§ Saved data entries:
.....
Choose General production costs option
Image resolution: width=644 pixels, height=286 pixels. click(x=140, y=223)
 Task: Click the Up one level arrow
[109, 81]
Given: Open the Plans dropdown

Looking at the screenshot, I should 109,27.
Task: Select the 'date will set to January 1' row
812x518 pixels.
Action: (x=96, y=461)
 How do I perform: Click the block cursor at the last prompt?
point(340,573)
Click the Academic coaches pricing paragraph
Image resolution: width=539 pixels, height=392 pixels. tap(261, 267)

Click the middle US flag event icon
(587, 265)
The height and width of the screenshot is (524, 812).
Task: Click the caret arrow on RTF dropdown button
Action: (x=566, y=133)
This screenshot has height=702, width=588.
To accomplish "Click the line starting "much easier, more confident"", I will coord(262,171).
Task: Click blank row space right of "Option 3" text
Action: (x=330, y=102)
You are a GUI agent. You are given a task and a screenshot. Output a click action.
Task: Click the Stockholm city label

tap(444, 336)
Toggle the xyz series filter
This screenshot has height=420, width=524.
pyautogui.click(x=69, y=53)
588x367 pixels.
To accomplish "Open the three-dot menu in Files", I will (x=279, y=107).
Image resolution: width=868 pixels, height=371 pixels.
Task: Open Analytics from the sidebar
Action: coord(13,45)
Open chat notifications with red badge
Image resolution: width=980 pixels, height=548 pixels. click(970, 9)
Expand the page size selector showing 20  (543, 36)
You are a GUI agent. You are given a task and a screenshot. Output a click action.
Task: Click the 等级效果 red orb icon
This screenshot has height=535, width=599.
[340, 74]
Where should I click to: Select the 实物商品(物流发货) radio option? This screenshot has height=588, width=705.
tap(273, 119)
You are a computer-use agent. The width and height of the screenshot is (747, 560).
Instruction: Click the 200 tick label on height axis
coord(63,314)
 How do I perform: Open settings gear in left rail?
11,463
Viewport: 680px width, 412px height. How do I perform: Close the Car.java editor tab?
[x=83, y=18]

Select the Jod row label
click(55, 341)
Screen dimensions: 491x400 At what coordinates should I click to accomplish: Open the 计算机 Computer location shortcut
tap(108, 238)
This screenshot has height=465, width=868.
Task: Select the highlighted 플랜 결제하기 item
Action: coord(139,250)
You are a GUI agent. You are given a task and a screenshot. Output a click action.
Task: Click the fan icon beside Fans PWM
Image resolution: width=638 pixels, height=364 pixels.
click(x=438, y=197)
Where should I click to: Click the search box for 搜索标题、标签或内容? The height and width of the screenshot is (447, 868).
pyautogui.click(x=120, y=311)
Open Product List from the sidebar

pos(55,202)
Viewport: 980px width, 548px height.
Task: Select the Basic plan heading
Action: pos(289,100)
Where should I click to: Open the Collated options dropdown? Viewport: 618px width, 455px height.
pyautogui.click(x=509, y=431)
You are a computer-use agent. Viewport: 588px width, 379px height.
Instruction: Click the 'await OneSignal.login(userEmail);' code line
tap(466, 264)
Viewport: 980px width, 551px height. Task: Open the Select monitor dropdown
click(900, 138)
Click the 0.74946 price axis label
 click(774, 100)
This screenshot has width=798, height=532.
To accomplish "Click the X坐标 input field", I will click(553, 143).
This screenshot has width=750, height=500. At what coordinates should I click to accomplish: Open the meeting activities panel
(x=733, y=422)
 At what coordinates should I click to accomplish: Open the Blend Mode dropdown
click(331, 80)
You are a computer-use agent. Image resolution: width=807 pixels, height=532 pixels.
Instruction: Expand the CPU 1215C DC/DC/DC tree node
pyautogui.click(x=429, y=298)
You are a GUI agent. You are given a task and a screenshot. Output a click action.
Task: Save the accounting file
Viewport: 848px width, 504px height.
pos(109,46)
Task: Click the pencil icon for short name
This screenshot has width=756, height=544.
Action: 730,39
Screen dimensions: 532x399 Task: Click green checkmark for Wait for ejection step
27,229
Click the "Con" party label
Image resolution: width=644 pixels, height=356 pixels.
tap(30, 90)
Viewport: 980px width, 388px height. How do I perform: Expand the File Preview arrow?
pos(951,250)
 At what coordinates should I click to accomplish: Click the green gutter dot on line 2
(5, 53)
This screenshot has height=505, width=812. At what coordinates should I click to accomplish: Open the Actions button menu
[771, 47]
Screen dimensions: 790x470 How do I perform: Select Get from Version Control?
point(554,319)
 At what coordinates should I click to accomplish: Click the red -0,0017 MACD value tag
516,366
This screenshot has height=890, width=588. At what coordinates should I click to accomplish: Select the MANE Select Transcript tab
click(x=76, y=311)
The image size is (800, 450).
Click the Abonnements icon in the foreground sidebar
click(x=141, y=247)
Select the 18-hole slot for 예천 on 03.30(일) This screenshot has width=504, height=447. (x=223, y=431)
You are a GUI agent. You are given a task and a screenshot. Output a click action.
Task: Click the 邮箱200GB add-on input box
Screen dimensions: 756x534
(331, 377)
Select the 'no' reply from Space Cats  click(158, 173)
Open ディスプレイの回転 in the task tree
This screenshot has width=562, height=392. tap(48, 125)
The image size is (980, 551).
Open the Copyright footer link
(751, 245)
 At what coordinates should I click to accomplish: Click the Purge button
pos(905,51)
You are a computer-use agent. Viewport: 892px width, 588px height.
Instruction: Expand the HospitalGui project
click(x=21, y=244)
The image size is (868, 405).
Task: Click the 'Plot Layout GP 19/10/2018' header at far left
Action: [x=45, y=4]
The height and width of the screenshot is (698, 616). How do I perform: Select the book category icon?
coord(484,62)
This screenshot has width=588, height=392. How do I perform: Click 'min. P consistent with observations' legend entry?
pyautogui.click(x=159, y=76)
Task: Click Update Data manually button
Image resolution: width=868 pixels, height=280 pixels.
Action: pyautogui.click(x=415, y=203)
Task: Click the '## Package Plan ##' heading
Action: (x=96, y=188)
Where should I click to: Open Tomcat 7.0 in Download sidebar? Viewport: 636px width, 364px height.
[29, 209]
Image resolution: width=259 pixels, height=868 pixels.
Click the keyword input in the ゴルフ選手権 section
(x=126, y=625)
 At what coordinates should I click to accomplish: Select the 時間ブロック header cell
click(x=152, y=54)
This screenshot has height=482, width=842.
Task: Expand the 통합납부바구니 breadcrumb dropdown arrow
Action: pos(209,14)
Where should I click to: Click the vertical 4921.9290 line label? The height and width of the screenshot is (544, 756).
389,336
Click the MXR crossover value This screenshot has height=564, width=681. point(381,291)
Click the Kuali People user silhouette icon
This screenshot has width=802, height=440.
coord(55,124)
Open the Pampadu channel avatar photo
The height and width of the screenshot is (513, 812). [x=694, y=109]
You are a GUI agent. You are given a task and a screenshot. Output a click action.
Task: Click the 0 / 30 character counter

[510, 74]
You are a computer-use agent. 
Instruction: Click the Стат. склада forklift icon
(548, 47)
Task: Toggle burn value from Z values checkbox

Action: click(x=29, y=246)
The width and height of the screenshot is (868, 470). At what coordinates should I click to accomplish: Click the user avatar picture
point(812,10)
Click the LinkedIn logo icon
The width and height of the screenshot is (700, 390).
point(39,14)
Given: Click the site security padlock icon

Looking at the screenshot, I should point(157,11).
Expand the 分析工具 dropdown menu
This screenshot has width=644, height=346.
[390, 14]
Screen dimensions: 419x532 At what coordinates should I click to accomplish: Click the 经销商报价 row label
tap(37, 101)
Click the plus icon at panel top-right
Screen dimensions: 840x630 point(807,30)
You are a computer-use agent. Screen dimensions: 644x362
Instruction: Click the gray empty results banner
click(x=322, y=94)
.....
§ Exercise instructions: An exact transcription of every record above is required.

§ Response to this task:
Choose General production costs option
Image resolution: width=644 pixels, height=286 pixels. click(x=140, y=223)
 Task: Click the Up one level arrow
[109, 81]
Given: Open the Plans dropdown

Looking at the screenshot, I should 109,27.
Task: Select the 'date will set to January 1' row
812x518 pixels.
Action: (x=96, y=461)
 How do I perform: Click the block cursor at the last prompt?
point(340,573)
Click the Academic coaches pricing paragraph
Image resolution: width=539 pixels, height=392 pixels. tap(261, 267)

Click the middle US flag event icon
(587, 265)
The height and width of the screenshot is (524, 812).
Task: Click the caret arrow on RTF dropdown button
Action: (x=566, y=133)
This screenshot has height=702, width=588.
To accomplish "Click the line starting "much easier, more confident"", I will coord(262,171).
Task: Click blank row space right of "Option 3" text
Action: (x=330, y=102)
You are a GUI agent. You are given a task and a screenshot. Output a click action.
Task: Click the Stockholm city label

tap(444, 336)
Toggle the xyz series filter
This screenshot has height=420, width=524.
pyautogui.click(x=69, y=53)
588x367 pixels.
To accomplish "Open the three-dot menu in Files", I will (x=279, y=107).
Image resolution: width=868 pixels, height=371 pixels.
Task: Open Analytics from the sidebar
Action: coord(13,45)
Open chat notifications with red badge
Image resolution: width=980 pixels, height=548 pixels. click(970, 9)
Expand the page size selector showing 20  (543, 36)
You are a GUI agent. You are given a task and a screenshot. Output a click action.
Task: Click the 等级效果 red orb icon
This screenshot has height=535, width=599.
[340, 74]
Where should I click to: Select the 实物商品(物流发货) radio option? This screenshot has height=588, width=705.
tap(273, 119)
You are a computer-use agent. The width and height of the screenshot is (747, 560).
Instruction: Click the 200 tick label on height axis
coord(63,314)
 How do I perform: Open settings gear in left rail?
11,463
Viewport: 680px width, 412px height. How do I perform: Close the Car.java editor tab?
[x=83, y=18]

Select the Jod row label
click(55, 341)
Screen dimensions: 491x400 At what coordinates should I click to accomplish: Open the 计算机 Computer location shortcut
tap(108, 238)
This screenshot has height=465, width=868.
Task: Select the highlighted 플랜 결제하기 item
Action: coord(139,250)
You are a GUI agent. You are given a task and a screenshot. Output a click action.
Task: Click the fan icon beside Fans PWM
Image resolution: width=638 pixels, height=364 pixels.
click(x=438, y=197)
Where should I click to: Click the search box for 搜索标题、标签或内容? The height and width of the screenshot is (447, 868).
pyautogui.click(x=120, y=311)
Open Product List from the sidebar

pos(55,202)
Viewport: 980px width, 548px height.
Task: Select the Basic plan heading
Action: pos(289,100)
Where should I click to: Open the Collated options dropdown? Viewport: 618px width, 455px height.
pyautogui.click(x=509, y=431)
You are a computer-use agent. Viewport: 588px width, 379px height.
Instruction: Click the 'await OneSignal.login(userEmail);' code line
tap(466, 264)
Viewport: 980px width, 551px height. Task: Open the Select monitor dropdown
click(900, 138)
Click the 0.74946 price axis label
 click(774, 100)
This screenshot has width=798, height=532.
To accomplish "Click the X坐标 input field", I will click(553, 143).
This screenshot has width=750, height=500. At what coordinates should I click to accomplish: Open the meeting activities panel
(x=733, y=422)
 At what coordinates should I click to accomplish: Open the Blend Mode dropdown
click(331, 80)
You are a computer-use agent. Image resolution: width=807 pixels, height=532 pixels.
Instruction: Expand the CPU 1215C DC/DC/DC tree node
pyautogui.click(x=429, y=298)
You are a GUI agent. You are given a task and a screenshot. Output a click action.
Task: Save the accounting file
Viewport: 848px width, 504px height.
pos(109,46)
Task: Click the pencil icon for short name
This screenshot has width=756, height=544.
Action: 730,39
Screen dimensions: 532x399 Task: Click green checkmark for Wait for ejection step
27,229
Click the "Con" party label
Image resolution: width=644 pixels, height=356 pixels.
tap(30, 90)
Viewport: 980px width, 388px height. How do I perform: Expand the File Preview arrow?
pos(951,250)
 At what coordinates should I click to accomplish: Click the green gutter dot on line 2
(5, 53)
This screenshot has height=505, width=812. At what coordinates should I click to accomplish: Open the Actions button menu
[771, 47]
Screen dimensions: 790x470 How do I perform: Select Get from Version Control?
point(554,319)
 At what coordinates should I click to accomplish: Click the red -0,0017 MACD value tag
516,366
This screenshot has height=890, width=588. At what coordinates should I click to accomplish: Select the MANE Select Transcript tab
click(x=76, y=311)
The image size is (800, 450).
Click the Abonnements icon in the foreground sidebar
click(x=141, y=247)
Select the 18-hole slot for 예천 on 03.30(일) This screenshot has width=504, height=447. (x=223, y=431)
You are a GUI agent. You are given a task and a screenshot. Output a click action.
Task: Click the 邮箱200GB add-on input box
Screen dimensions: 756x534
(331, 377)
Select the 'no' reply from Space Cats  click(158, 173)
Open ディスプレイの回転 in the task tree
This screenshot has width=562, height=392. tap(48, 125)
The image size is (980, 551).
Open the Copyright footer link
(751, 245)
 At what coordinates should I click to accomplish: Click the Purge button
pos(905,51)
You are a computer-use agent. Viewport: 892px width, 588px height.
Instruction: Expand the HospitalGui project
click(x=21, y=244)
The image size is (868, 405).
Task: Click the 'Plot Layout GP 19/10/2018' header at far left
Action: [x=45, y=4]
The height and width of the screenshot is (698, 616). How do I perform: Select the book category icon?
coord(484,62)
This screenshot has width=588, height=392. How do I perform: Click 'min. P consistent with observations' legend entry?
pyautogui.click(x=159, y=76)
Task: Click Update Data manually button
Image resolution: width=868 pixels, height=280 pixels.
Action: pyautogui.click(x=415, y=203)
Task: Click the '## Package Plan ##' heading
Action: (x=96, y=188)
Where should I click to: Open Tomcat 7.0 in Download sidebar? Viewport: 636px width, 364px height.
[29, 209]
Image resolution: width=259 pixels, height=868 pixels.
Click the keyword input in the ゴルフ選手権 section
(x=126, y=625)
 At what coordinates should I click to accomplish: Select the 時間ブロック header cell
click(x=152, y=54)
This screenshot has height=482, width=842.
Task: Expand the 통합납부바구니 breadcrumb dropdown arrow
Action: pos(209,14)
Where should I click to: Click the vertical 4921.9290 line label? The height and width of the screenshot is (544, 756).
389,336
Click the MXR crossover value This screenshot has height=564, width=681. point(381,291)
Click the Kuali People user silhouette icon
This screenshot has width=802, height=440.
coord(55,124)
Open the Pampadu channel avatar photo
The height and width of the screenshot is (513, 812). [x=694, y=109]
You are a GUI agent. You are given a task and a screenshot. Output a click action.
Task: Click the 0 / 30 character counter

[510, 74]
You are a computer-use agent. 
Instruction: Click the Стат. склада forklift icon
(548, 47)
Task: Toggle burn value from Z values checkbox

Action: click(x=29, y=246)
The width and height of the screenshot is (868, 470). At what coordinates should I click to accomplish: Click the user avatar picture
point(812,10)
Click the LinkedIn logo icon
The width and height of the screenshot is (700, 390).
point(39,14)
Given: Click the site security padlock icon

Looking at the screenshot, I should point(157,11).
Expand the 分析工具 dropdown menu
This screenshot has width=644, height=346.
[390, 14]
Screen dimensions: 419x532 At what coordinates should I click to accomplish: Click the 经销商报价 row label
tap(37, 101)
Click the plus icon at panel top-right
Screen dimensions: 840x630 point(807,30)
You are a computer-use agent. Screen dimensions: 644x362
Instruction: Click the gray empty results banner
click(x=322, y=94)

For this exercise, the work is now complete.